Comment payer en monnaie locale ? Tout simple : vous adhérez à l’association qui gère la MLC et vous changez vos billets en MLC. l’acquisition est donc très simple.
Comment acquérir des bitcoins ? Trois possibilités s’offrent à vous.

  •  Soit vous mettez à disposition un serveur tournant 24h/24 et de temps en temps le système vous versera 1 bitcoin ;
  •  Soit vous vendez des biens ou des services payables en bitcoin ;
  •  Soit, la façon la plus simple, vous achetez des bitcoins sur une place de marché.

Pas la peine de réfléchir longtemps pour se rendre compte que l’accès aux MLC est plus aisé.
En pratique la montée en puissance du bitcoin (via l’augmentation du nombre de bitcoins en circulation et du nombre de transactions) s’accompagne d’un besoin accru de puissance de calcul, donc ne tablez pas sur votre vieux PC sous Debian pour devenir riche.
Si vous n’avez rien à vendre, pas de bitcoin non plus.
Quant à l’achat, il vous faudra peut-être vider votre LEP.

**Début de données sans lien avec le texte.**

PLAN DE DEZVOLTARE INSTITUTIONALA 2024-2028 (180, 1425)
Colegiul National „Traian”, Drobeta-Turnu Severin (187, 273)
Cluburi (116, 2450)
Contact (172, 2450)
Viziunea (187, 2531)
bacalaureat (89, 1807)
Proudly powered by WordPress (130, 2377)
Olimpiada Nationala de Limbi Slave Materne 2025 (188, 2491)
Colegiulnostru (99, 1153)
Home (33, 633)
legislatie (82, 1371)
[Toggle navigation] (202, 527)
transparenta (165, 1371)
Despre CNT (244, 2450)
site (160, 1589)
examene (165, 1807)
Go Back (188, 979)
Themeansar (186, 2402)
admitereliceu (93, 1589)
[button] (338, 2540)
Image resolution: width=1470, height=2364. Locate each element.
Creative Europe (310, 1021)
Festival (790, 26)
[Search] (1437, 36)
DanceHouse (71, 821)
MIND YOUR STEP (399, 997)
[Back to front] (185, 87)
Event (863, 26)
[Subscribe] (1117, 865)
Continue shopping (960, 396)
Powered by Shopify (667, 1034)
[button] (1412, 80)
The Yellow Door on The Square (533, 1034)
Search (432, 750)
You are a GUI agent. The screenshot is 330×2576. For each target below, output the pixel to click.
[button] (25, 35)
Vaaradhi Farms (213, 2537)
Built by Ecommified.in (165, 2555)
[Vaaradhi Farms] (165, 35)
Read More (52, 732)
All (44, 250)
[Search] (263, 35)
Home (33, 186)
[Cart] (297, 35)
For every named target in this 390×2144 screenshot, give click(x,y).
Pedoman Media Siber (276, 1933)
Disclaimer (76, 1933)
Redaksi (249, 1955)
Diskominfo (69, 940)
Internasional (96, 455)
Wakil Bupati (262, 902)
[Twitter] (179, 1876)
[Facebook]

Le logiciel qui assure le fonctionnement de l’écosystème bitcoin est open-source. Donc si vous avez un bon niveau en C++ (ce qui n’est pas mon cas) vous pouvez y jeter un œil.
Semble-t-il le logiciel limite le nombre de bitcoin à 21 millions.
De plus si vous perdez vos bitcoins, c’est-à-dire si vous ne pouvez plus utiliser le fichier de sauvegarde, ceux-ci ne seront pas remplacés. Cela signifie que le nombre de 21 millions de bitcoins en circulation ne sera jamais atteint.
Si j’étais mauvaise langue je déconseillerais de gérer ses bitcoins sous Windows®.
À l’inverse la masse monétaire d’une MLC n’est pas figée. Elle est même virtuellement infinie. Tout est fonction du dynamisme de la MLC en question.

Décentralisé

La différence fondamentale entre les deux systèmes se situe au niveau de la relation au pouvoir.
Une monnaie locale complémentaire est centralisée. L’organisation qui la gère a un pouvoir de vie ou de mort. Une MLC est adossée à une personne morale, si celle-ci disparaît la MLC aussi.
Cette personne morale décide des conditions d’accès à la MLC, tant pour les entreprises que pour les particuliers. Elle peut par exemple décider de fixer une somme minimale à déposer en banque voire imposer un droit d’entrée, notamment via une cotisation.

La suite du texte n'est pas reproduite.